- [PROVIDED TEXT]
·····

Atul Ltd | Annual Report 2017-18
i) Risk identification and definition – Focused on
identifying relevant risks, creating | updating clear
definitions to ensure undisputed understanding
along with details of the underlying root causes |
contributing factors.
ii) Risk classification – Focused on understanding the
various impacts of risks and the level of influence
on its root causes. This involves identifying
various processes generating the root causes and
a clear understanding of risk interrelationships.
iii) Risk assessment and prioritisation – Focused
on determining risk priority and risk ownership
for critical risks. This involves assessment of the
various impacts taking into consideration risk
appetite and the existing mitigation controls.
iv) Risk mitigation – Focused on addressing critical
risks to restrict their impact(s) to an acceptable
level (within the defined risk appetite).
This involves a clear definition of actions,
responsibilities and milestones.
v) Risk reporting and monitoring – Focused on
providing to the Board and the Audit Committee
periodic information on risk profile evolution and
mitigation plans.
Roles and responsibilities
Governance
The Board has approved the Risk Management
Policy of the Company. The Company has laid down
procedures to inform the Board on i) to iv) above.
The Audit Committee periodically reviews the Risk
Management System and gives its recommendations,
if any, to the Board. The Board reviews and guides
the Risk Management Policy.
Implementation
Implementation of the Risk Management Policy is
the responsibility of the Management. It ensures
functioning of the Risk Management System as per the
guidance of the Audit Committee. The Company has
Risk Management Oversight Structure in which each
Sub-segment has a Chief Risk and Compliance Officer.
The Management at various levels takes accountability
for risk identification, appropriateness of risk analysis,
and timeliness as well as adequacy of risk mitigation
decisions at both individual and aggregate levels. It
is also responsible for the implementation, tracking
and reporting of defined mitigation plans, including
periodic reporting to the Audit Committee and
the Board.
07.
Internal Financial Controls
The Internal Financial Controls over financial reporting
are designed to provide reasonable assurance
regarding the reliability of financial reporting and the
preparation of the Financial Statements.
These include those policies and procedures that:
i) pertain to the maintenance of records which in
reasonable detail, accurately and fairly reflect
the transactions and dispositions of the assets of
the Company,
ii) provide reasonable assurance that transactions
are recorded as necessary to permit preparation
of the Financial Statements in accordance
with Generally Accepted Accounting Principles
and that receipts and expenditures are being
made only in accordance with authorisations
of the Management and the Directors of the
Company,
iii) provide reasonable assurance regarding
prevention or timely detection of unauthorised
acquisition, use or disposition of the assets
that can have a material effect on the Financial
Statements. A reputed international consultancy
firm has reviewed the adequacy of the Internal
Financial Controls with respect to the Financial
Statements.
The Management assessed the effectiveness of the
Internal Financial Controls over financial reporting as
of March 31, 2018, and the Board believes that the
controls are adequate.
08.
Fixed deposits
During 2017-18, the Company did not accept any
fixed deposits.
09.
Loans, guarantees, investments and security
Particulars of loans, guarantees, investments and
security provided are given at page numbers 114
and 116.

·····

- [SET EXERCISE 1] According to the annual report excerpt, which firm reviewed the adequacy of the Internal Financial Controls with respect to the Financial Statements?

·····

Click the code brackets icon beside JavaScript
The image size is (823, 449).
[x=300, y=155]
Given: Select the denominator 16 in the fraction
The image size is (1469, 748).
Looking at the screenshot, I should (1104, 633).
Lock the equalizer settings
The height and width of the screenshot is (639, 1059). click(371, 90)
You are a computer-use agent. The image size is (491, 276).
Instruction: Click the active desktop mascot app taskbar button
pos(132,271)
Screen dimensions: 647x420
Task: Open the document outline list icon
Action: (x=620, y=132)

·····

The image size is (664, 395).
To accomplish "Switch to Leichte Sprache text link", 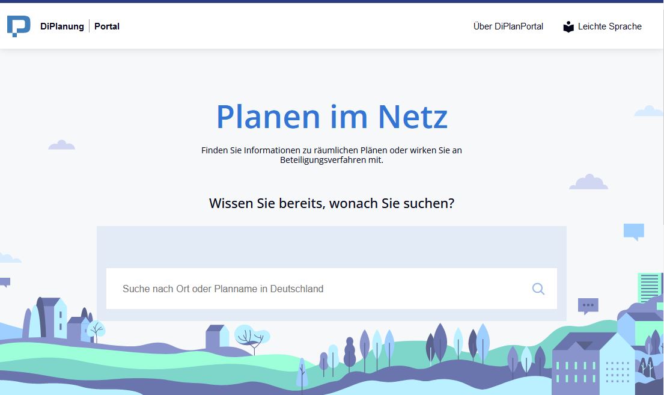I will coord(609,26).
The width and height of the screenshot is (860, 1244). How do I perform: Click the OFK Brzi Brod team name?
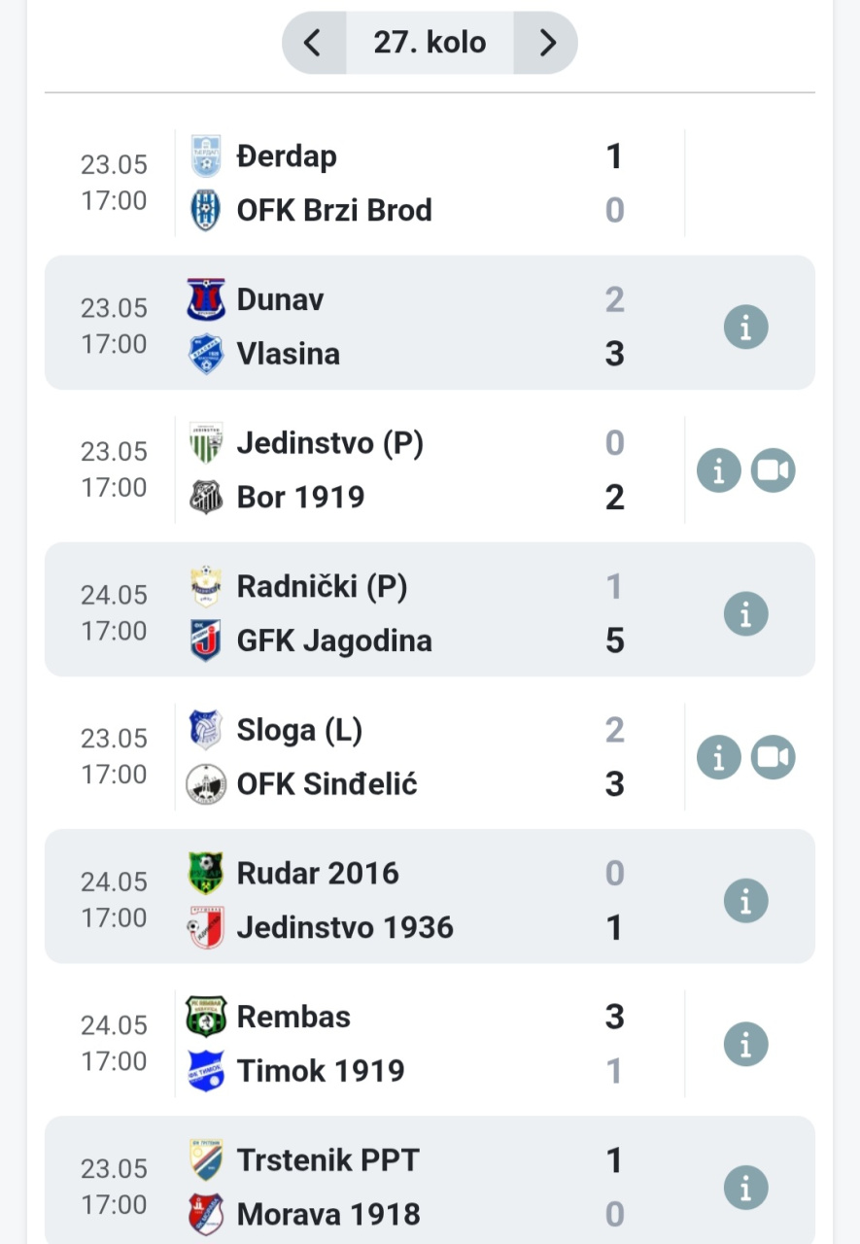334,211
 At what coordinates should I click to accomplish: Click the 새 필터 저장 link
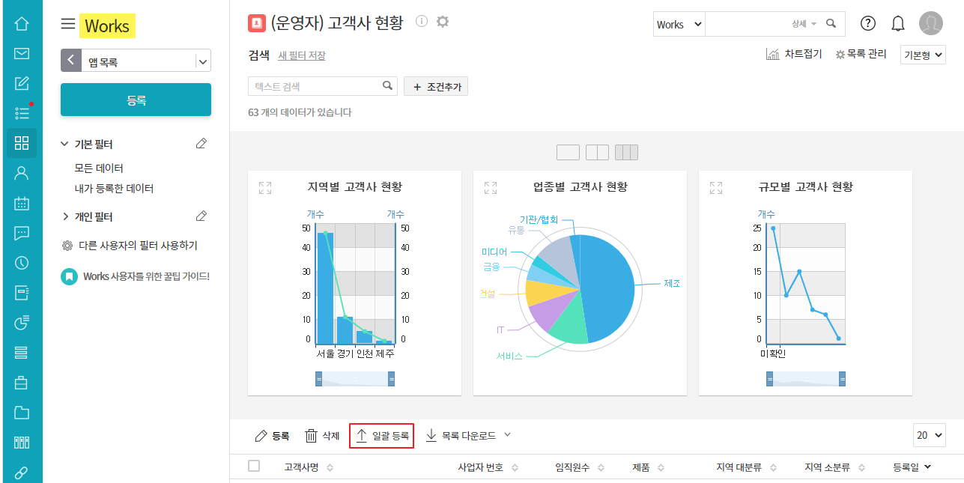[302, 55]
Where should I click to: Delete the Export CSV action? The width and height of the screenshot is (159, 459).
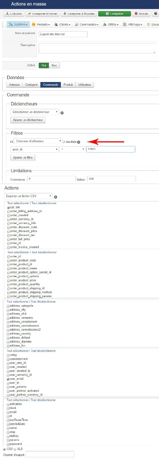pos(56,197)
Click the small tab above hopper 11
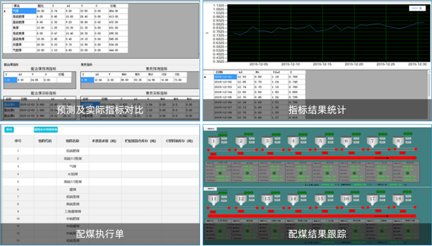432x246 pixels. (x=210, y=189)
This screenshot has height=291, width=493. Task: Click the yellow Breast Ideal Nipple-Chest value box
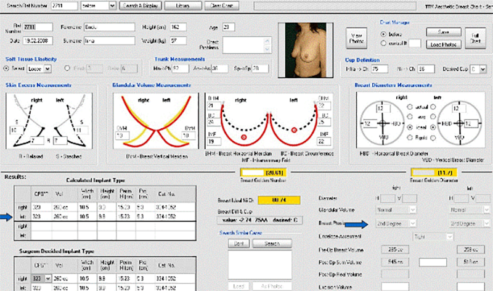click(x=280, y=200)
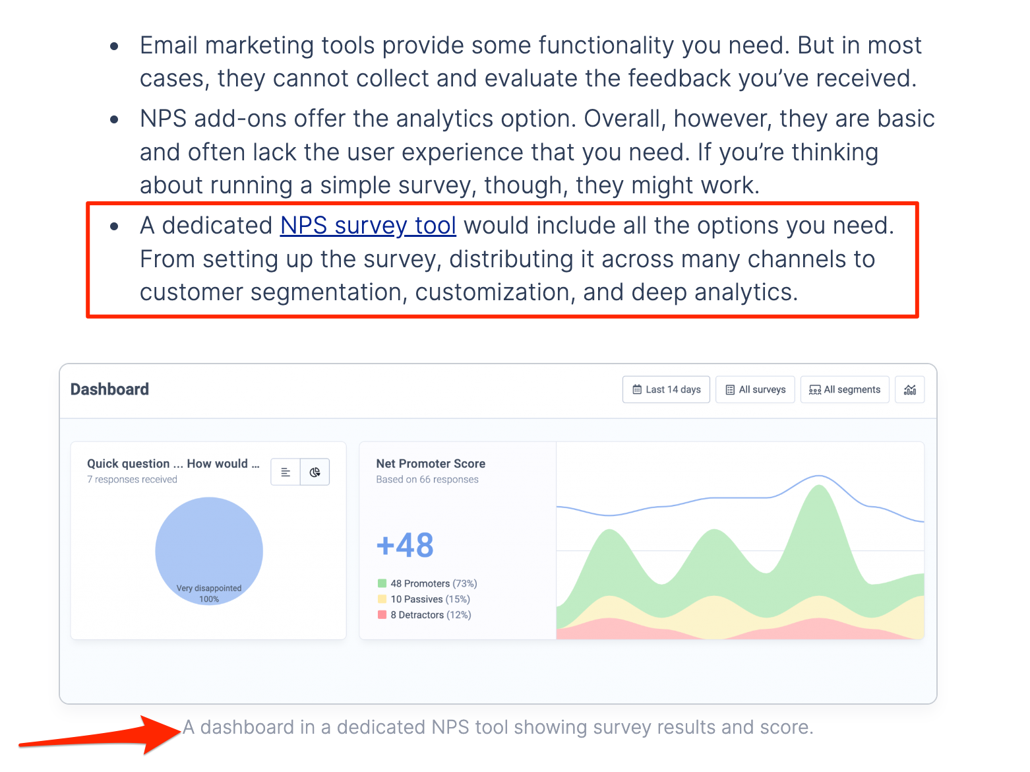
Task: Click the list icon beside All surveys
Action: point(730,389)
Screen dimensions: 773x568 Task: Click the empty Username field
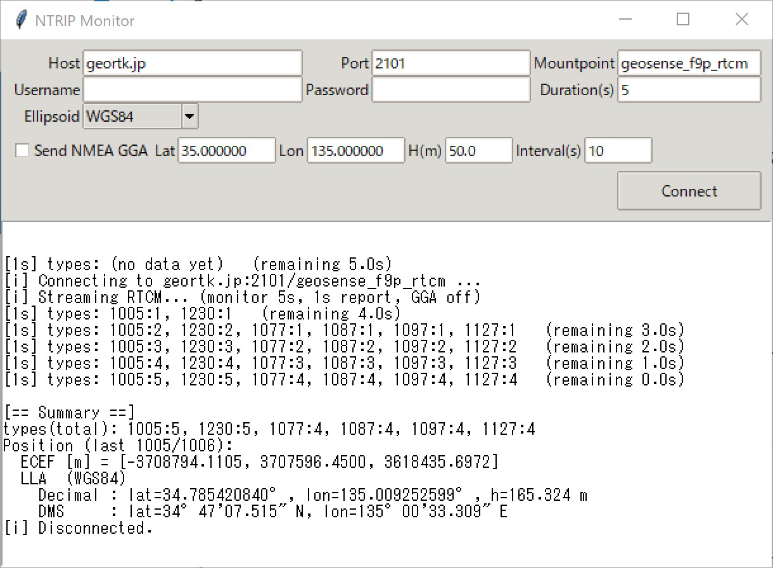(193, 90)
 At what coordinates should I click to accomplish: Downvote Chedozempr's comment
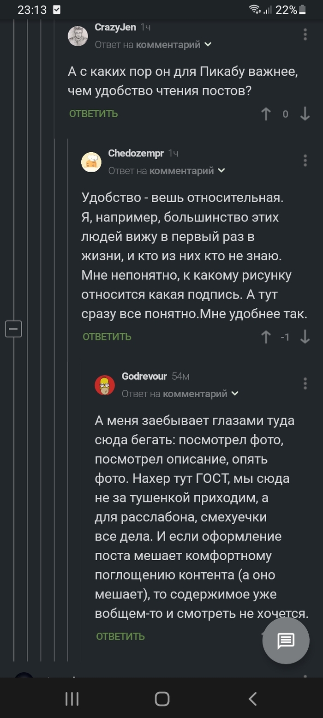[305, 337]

·····

- [SET EXERCISE 2] In the entries, print the section that opens with the line containing "You are a computer-use" and closes with the line containing "Action: (x=620, y=132)", with every line unchanged.

- [OUTPUT 1] A reputed international consultancy firm.

- [OUTPUT 2]
You are a computer-use agent. The image size is (491, 276).
Instruction: Click the active desktop mascot app taskbar button
pos(132,271)
Screen dimensions: 647x420
Task: Open the document outline list icon
Action: (x=620, y=132)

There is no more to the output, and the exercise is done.